I’ve got a new short story I wrote I hope you like this one. I’ve recently written it as a challenge for a contest, but I will occasionally post longer pieces.
Jakob, aka - Fast Fingers, placed the map down on the table. This route was Jakob’s idea, and Garth could see his pride. The awful toothy smile, and the jingling of his purse signalling a near hopping step, was painful for Garth to hear, and not do anything about. You don’t work where you eat. Garth focused back on the conversation in the cellar.
“Who’s more crazy? One who suggests the plan, or one who believes we can pull it off?” Luminous Sentinel Sandrak turned to grab his greatsword. The candle light flickered as if a shadow crossed one’s grave, or in this case the breeze from the massive blade passed by stirring the soot filled air.
“Speak for yourself. This plan is insane. I’d like to see you in Hell.” Garth Posycrak chimed in, turning to Jakob.
Garth looked up at Jakob’s full height. Jakob towered over Garth so, he was used to looking up a lot. But his neck was straining today and so Garth couldn’t see his eyes today. Garth adjusted his robe, brushing some dirt off. Unlike Jakob, Garth was the fastest one there. He could disappear into a shadow and take one’s robes out from under one’s robes.
“We will need a guide, according to the notes.
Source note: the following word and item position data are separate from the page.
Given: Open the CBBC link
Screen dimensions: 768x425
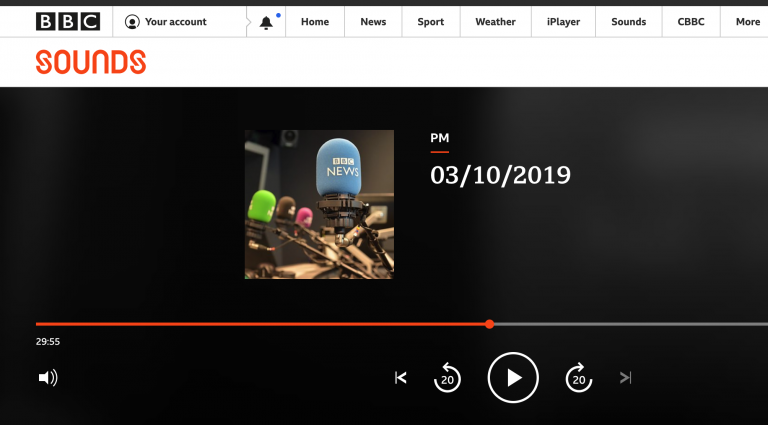Looking at the screenshot, I should [691, 22].
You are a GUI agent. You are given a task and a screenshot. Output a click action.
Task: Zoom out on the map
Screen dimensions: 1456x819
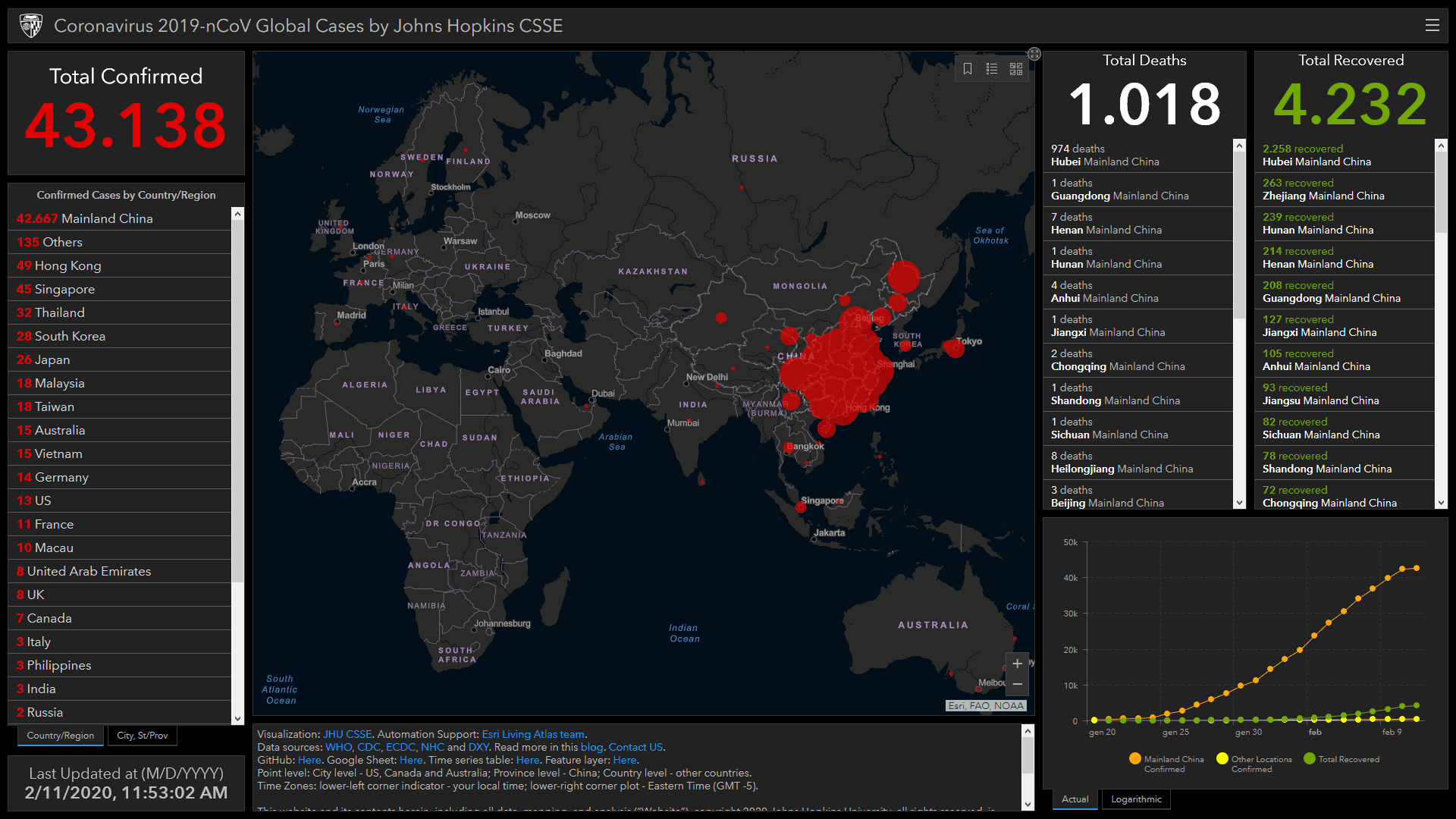pos(1017,684)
The path out isn’t the entrance,” Sandrak said. Sandrak’s creaking armour sang of his unease. Garth winced at the scraping sounds.
“Remind me again why this is a good idea?” Dame Freida Herga said.
Dame Frieda scratched behind the crown of vines sitting on her antlers, tapped her hooved foot twice, and then again for good measure. The taps felt like thuds through the packed dirt floor. She pulled a twig caught in her dress and stared at Amath’tol. She always smelled like soil and fresh plants, Garth noticed. Today it was peppermint and eucalyptus. It wasn’t as vexing as other days, and he had asked Dame Frida if it was a perfume she wore. She smiled and told him she was natural and her race could adjust their smell just like a wizard might adjust his spells daily.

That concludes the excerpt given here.